There’s an opportunity in this crisis.

“If you buy a pool of loans through such an auction, you commit to doing what’s called a Neighborhood Stabilization Outcome [NSO] on at least half the loans in the pool. You have a lot of flexibility, but essentially it means you can’t foreclose,” Edelman said in an interview. “We think those requirements could and should be stronger, but they’re a start.”

CAP is part of a large coalition of national and regional actors that have publicly called on federal officials to put a greater share of the loans it auctions into the NSO system. “We think they need to do more,” Edelman said, specifically calling for stricter enforcement of the public-interest standards that buyers agree to in NSO auctions.

But the group rallying Wednesday would like the government to go even further. Schur pointed out that even the small share of the auctions that do impose community-oriented requirements on the buyer still get won by Wall Street speculators almost 90 percent of the time. And after the auction’s over, the community-interest rules aren’t that hard to game for profit, Schur said.

“The community stabilization standards are crap,” she said. “The speculators are intending to turn them into rentals, disregarding the affordability needs of the community. They’re going to set the rent that is the highest they can get.”
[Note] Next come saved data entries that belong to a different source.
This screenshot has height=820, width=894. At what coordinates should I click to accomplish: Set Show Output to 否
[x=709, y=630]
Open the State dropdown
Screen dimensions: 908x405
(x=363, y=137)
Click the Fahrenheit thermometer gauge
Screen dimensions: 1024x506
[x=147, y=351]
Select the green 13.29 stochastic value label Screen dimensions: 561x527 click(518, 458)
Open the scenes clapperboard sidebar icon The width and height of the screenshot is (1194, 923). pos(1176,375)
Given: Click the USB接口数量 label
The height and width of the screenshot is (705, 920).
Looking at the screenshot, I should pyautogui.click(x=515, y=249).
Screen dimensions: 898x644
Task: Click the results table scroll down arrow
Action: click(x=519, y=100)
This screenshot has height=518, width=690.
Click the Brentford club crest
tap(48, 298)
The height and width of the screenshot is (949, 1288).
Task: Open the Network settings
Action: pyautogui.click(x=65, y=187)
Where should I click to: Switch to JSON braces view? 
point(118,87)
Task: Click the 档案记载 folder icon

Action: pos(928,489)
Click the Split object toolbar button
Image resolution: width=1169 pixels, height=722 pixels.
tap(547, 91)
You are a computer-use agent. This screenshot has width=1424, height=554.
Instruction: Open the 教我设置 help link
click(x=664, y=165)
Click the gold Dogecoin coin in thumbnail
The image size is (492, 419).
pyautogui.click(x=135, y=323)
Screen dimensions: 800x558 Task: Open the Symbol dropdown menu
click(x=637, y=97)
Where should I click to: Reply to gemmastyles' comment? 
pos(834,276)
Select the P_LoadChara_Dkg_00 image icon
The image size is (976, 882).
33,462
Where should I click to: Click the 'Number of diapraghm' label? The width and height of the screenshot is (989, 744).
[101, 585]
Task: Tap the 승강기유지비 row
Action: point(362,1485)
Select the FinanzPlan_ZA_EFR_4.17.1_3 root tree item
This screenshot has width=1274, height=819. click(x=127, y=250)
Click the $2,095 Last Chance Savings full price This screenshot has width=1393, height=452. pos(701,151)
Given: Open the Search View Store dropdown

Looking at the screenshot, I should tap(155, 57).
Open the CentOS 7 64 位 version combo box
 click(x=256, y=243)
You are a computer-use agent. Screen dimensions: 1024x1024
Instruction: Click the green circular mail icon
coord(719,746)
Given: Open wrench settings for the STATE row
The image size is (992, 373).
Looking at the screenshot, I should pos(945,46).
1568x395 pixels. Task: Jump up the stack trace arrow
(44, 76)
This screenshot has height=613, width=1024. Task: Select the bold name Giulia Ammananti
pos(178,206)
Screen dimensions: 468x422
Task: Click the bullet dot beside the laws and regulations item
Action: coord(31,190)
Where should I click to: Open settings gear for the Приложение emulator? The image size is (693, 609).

The activists’ answer to Wall Street’s runaway rent-seeking? Give non-profits first crack at the mortgages that are local to their area before letting the high-dollar auction dynamics dictate their fate. One way to do that would be to create a “first-look” auction system for bidders who can prove they operate at higher standards for saving people from foreclosure and tailoring outcomes to local affordability concerns.

However they do it, Schur said, the important thing is to tap into local expertise and shared community interest in the long-term value and stability of neighborhoods. They won’t save everyone’s home — “even in the hands of mission-driven good actors, probably about 50 percent of these mortgages will still go to foreclosure,” she said — but they’ll at least ensure that the public auction of family homes honors the housing affordability and community development pieces of the housing agencies’ missions.

“It would be one thing if we had tapped out all the capacity of non-profits, but that capacity has not been tapped, because Wall Street speculators beat non-profits at auction,” Schur said.

Schur, Warren, and their rally compatriots are due to meet with both the HUD official who oversees DASP and with Federal Housing Finance Administration Secretary Mel Watt, whose agency operates equivalent systems within Fannie Mae and Freddie Mac.

They are likely to find an open ear in those meetings, as concerns about how the auctions function have been raised repeatedly over the last year and have already prompted some small updates to the rules HUD’s auctions use.

“HUD understands that there are non-profits that have the capacity to do really good work here and I fully encourage the steps they’re taking,” CAP’s Edelman said. “I hope they would continue to do more to engage the non-profit community.”